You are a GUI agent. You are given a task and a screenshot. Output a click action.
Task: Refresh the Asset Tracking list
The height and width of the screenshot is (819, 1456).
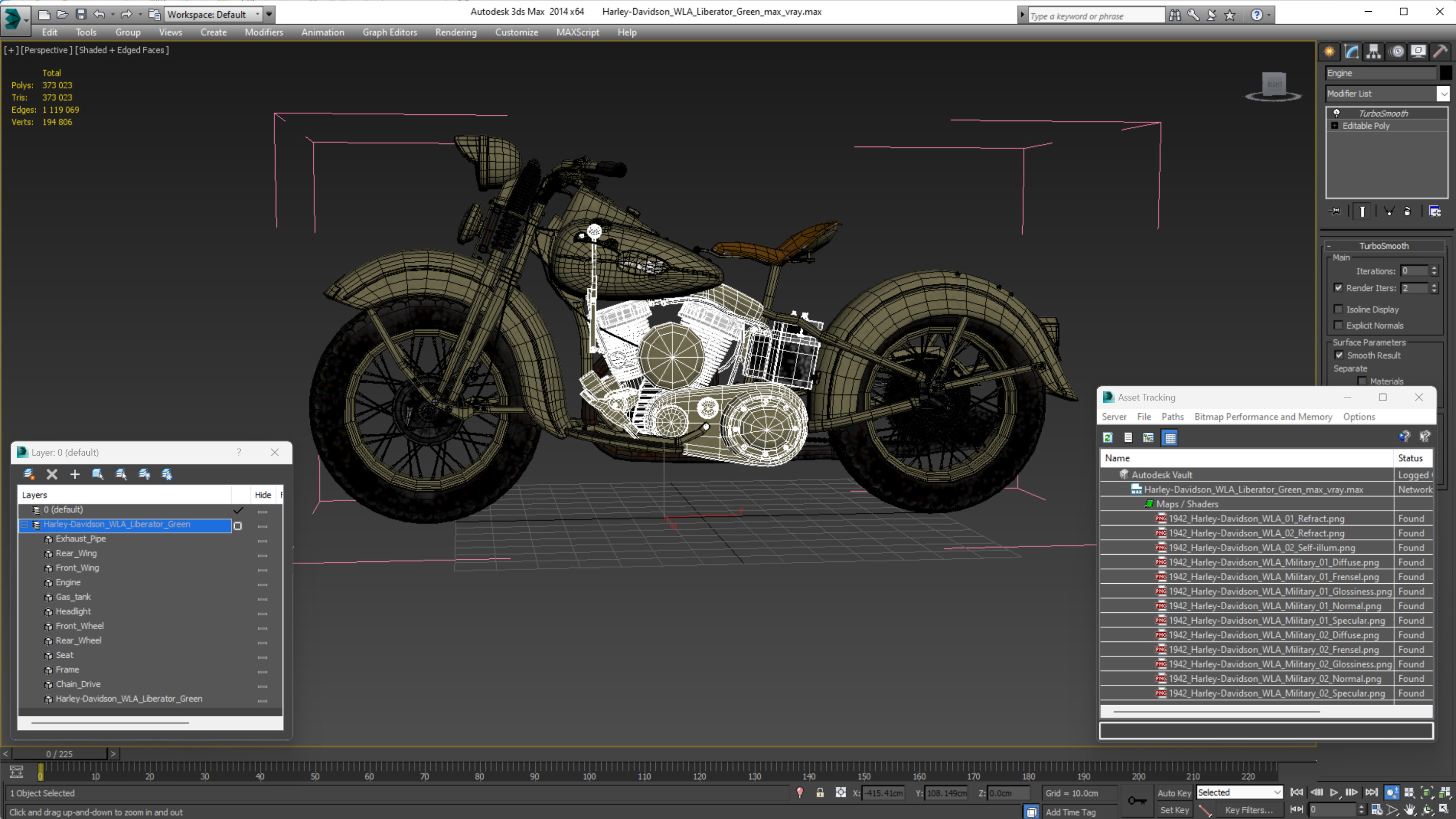[1108, 437]
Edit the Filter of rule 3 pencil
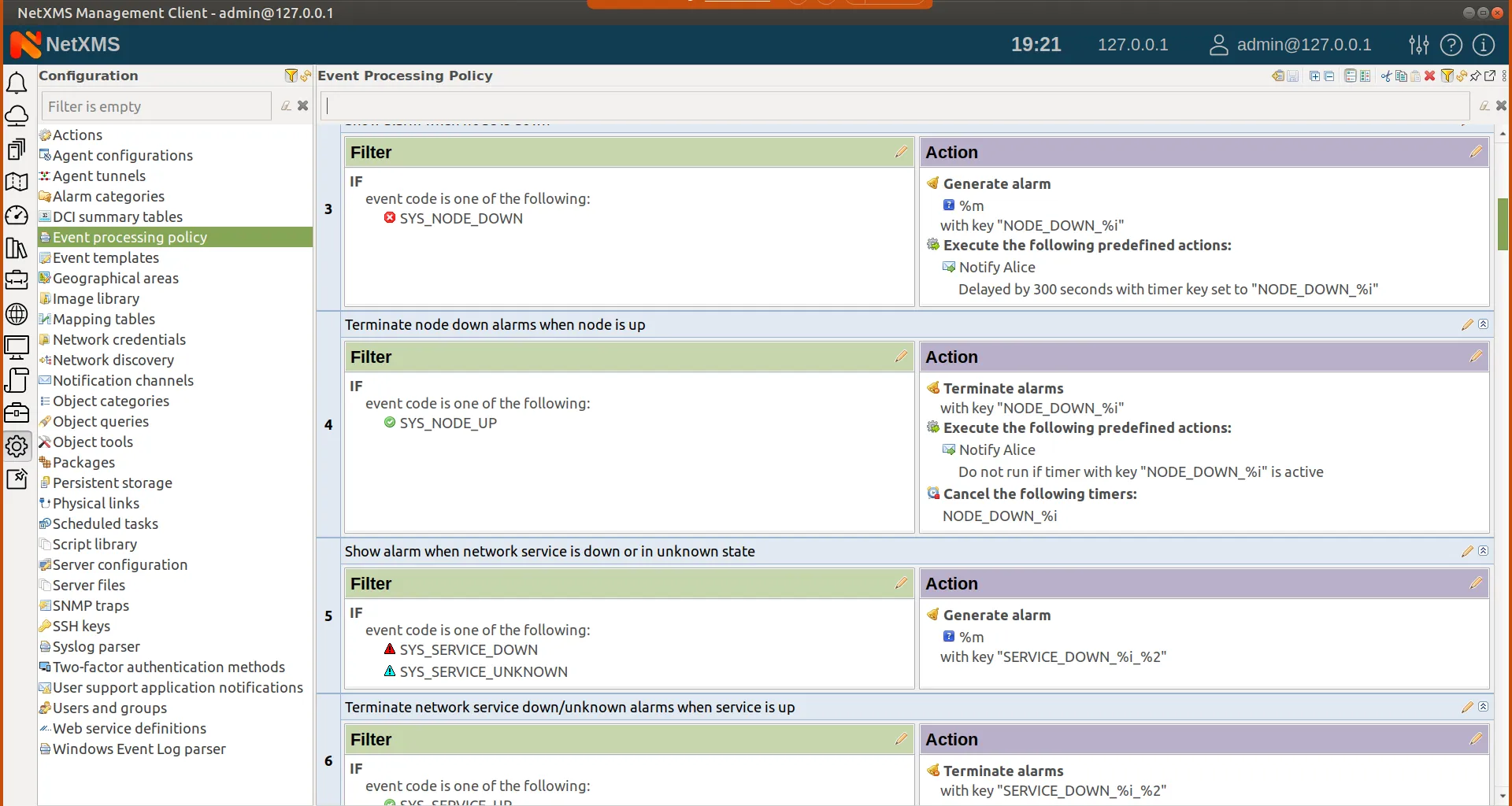1512x806 pixels. tap(901, 151)
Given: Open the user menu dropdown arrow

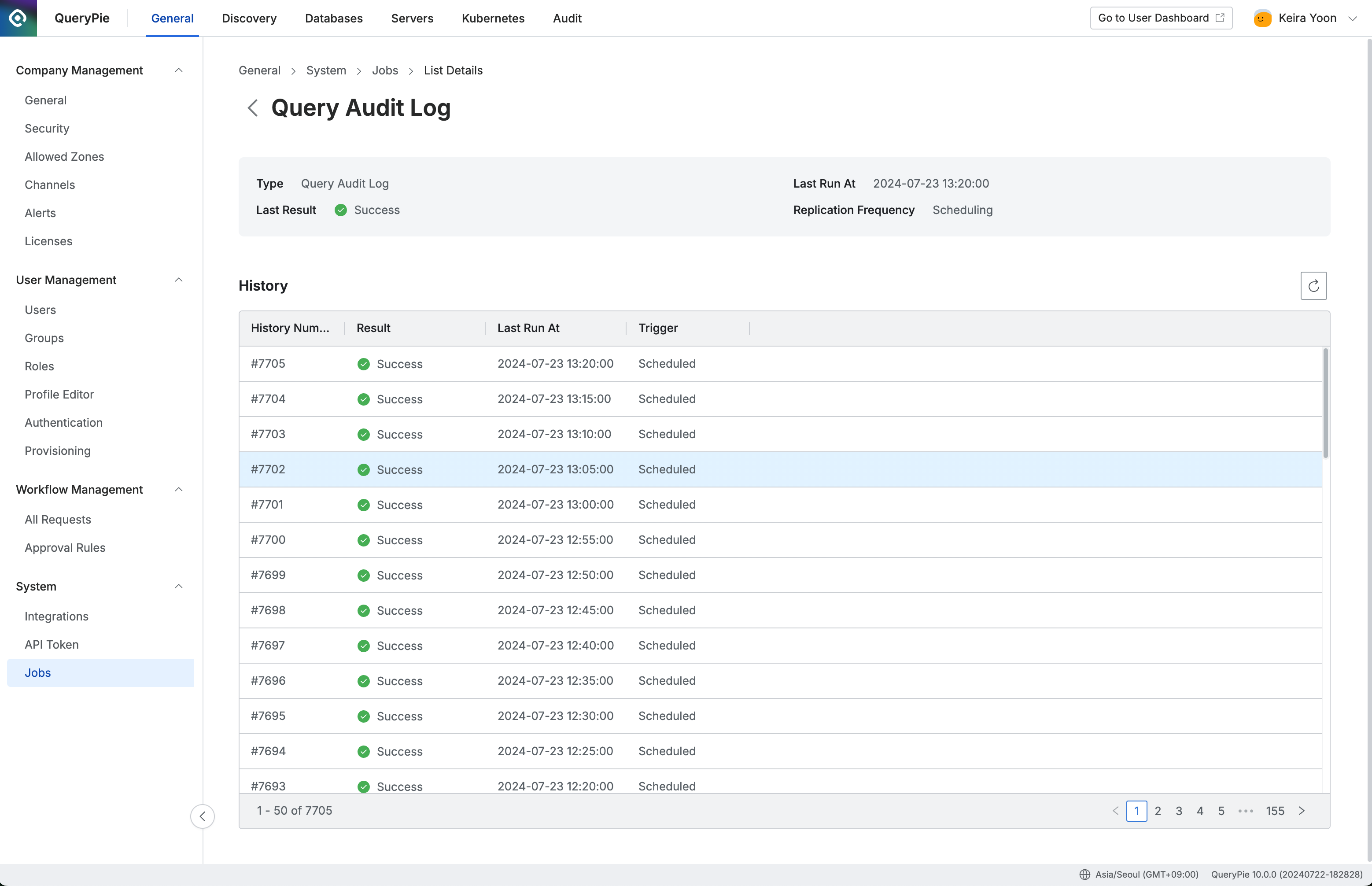Looking at the screenshot, I should coord(1353,18).
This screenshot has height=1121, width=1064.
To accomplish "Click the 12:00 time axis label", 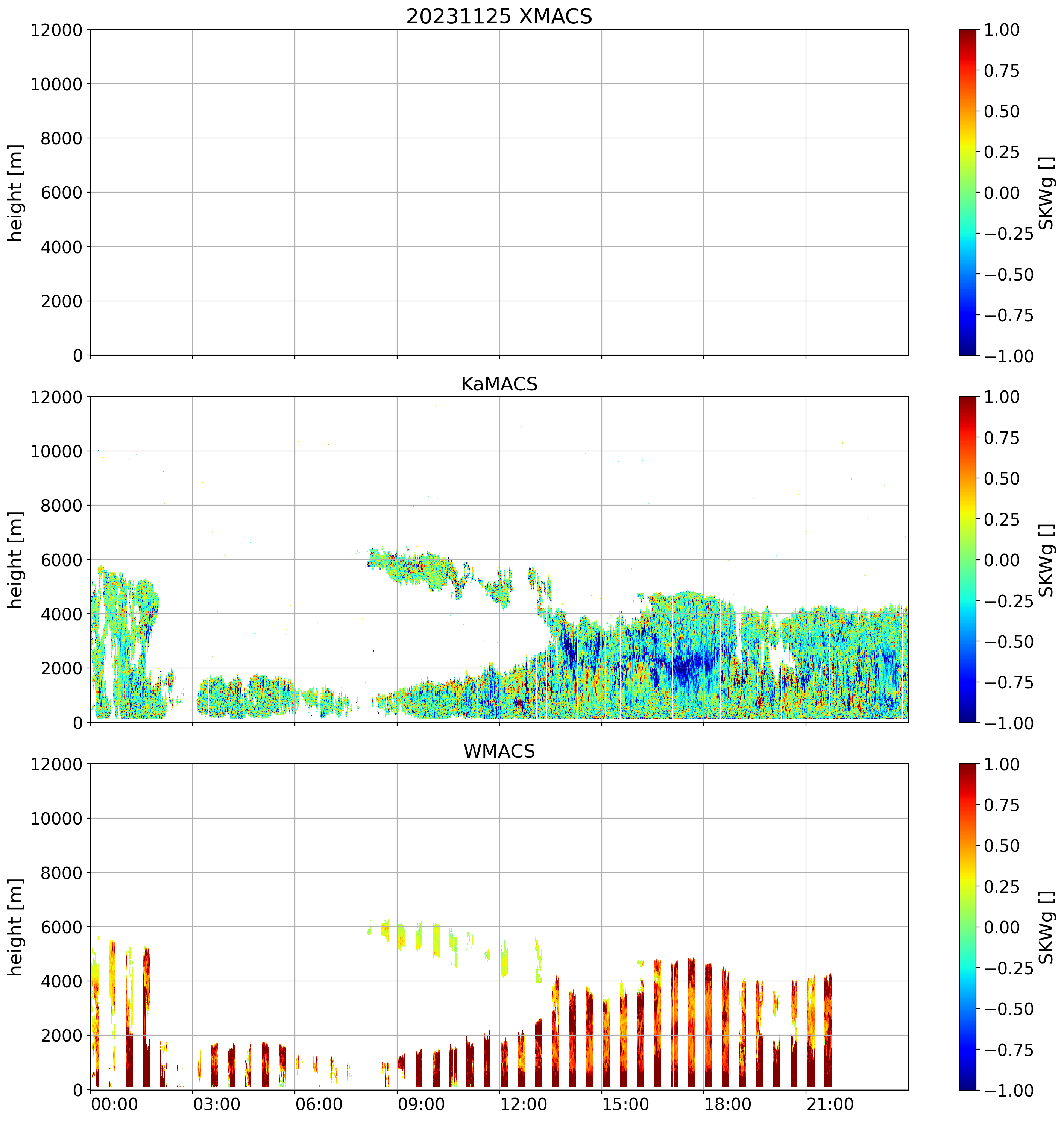I will (524, 1104).
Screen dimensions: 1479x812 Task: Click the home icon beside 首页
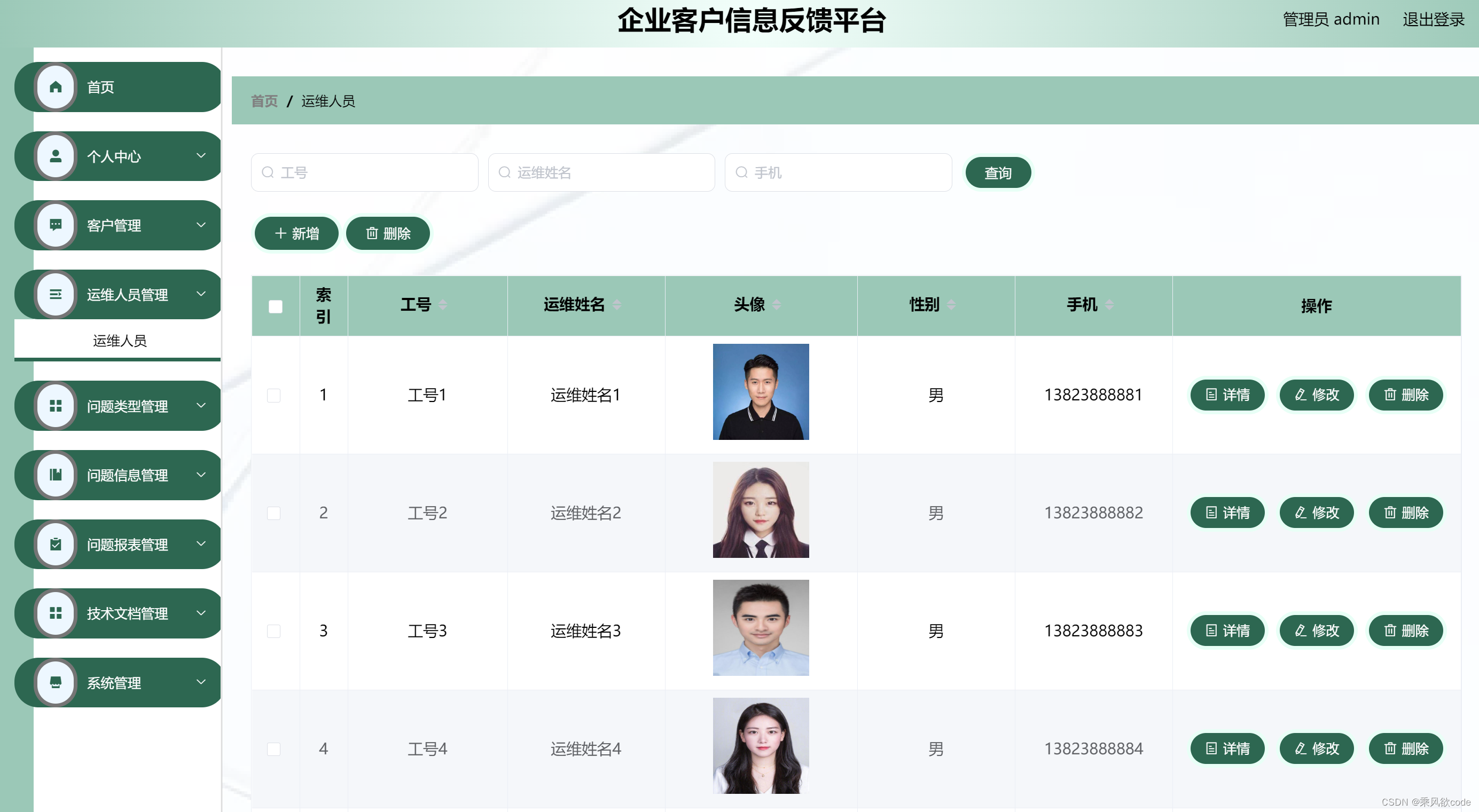pyautogui.click(x=56, y=86)
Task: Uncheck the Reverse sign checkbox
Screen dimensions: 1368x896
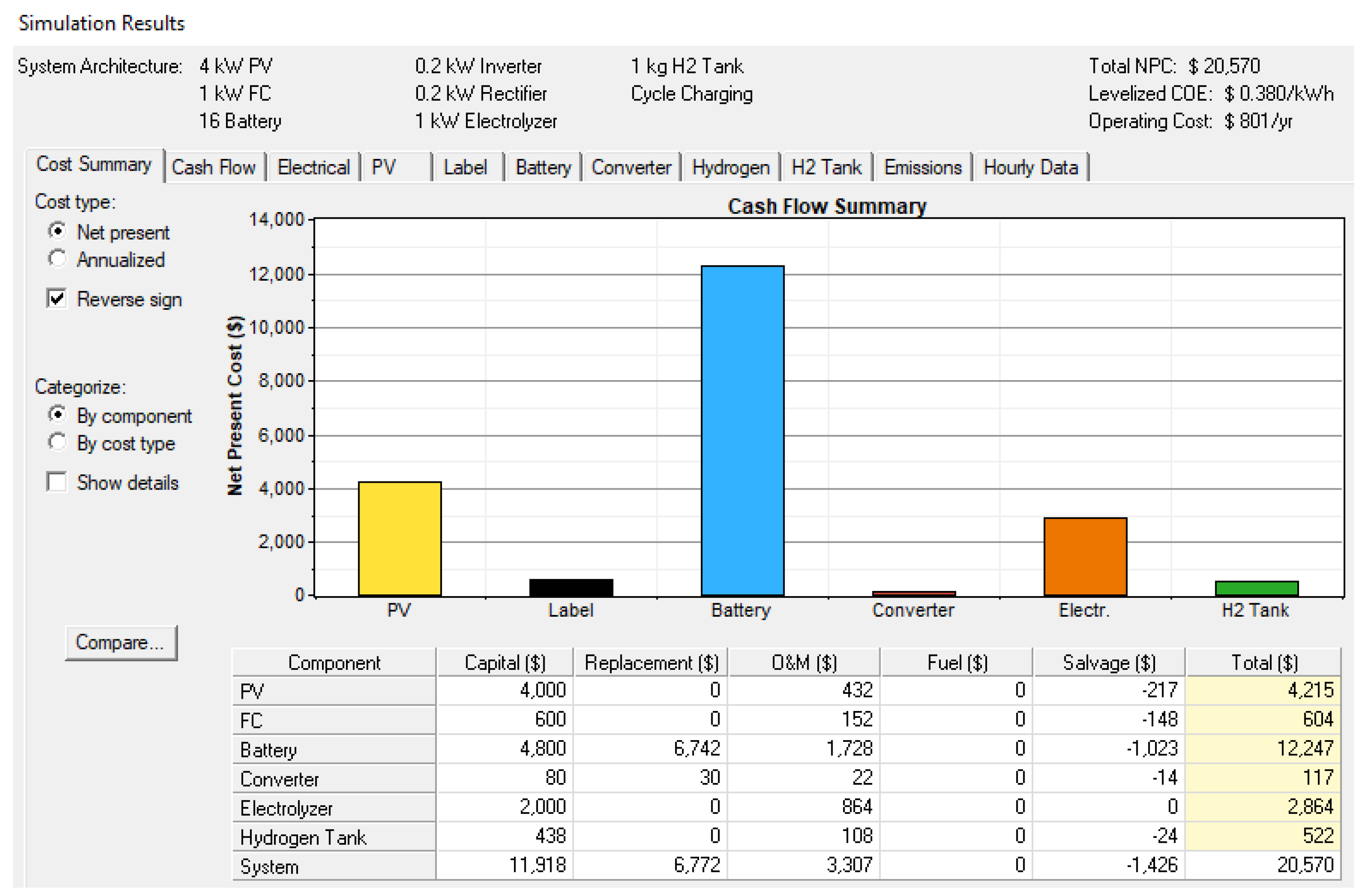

--- --- ---

Only the lines from the one containing "Screen dimensions: 1479x812" through the last line of the data belong in the copy, both included and reproduced exactly. Pictures do not.

Result of the exercise:
Screen dimensions: 1479x812 Task: Click the home icon beside 首页
pyautogui.click(x=56, y=86)
Task: Uncheck the Reverse sign checkbox
Screen dimensions: 1368x896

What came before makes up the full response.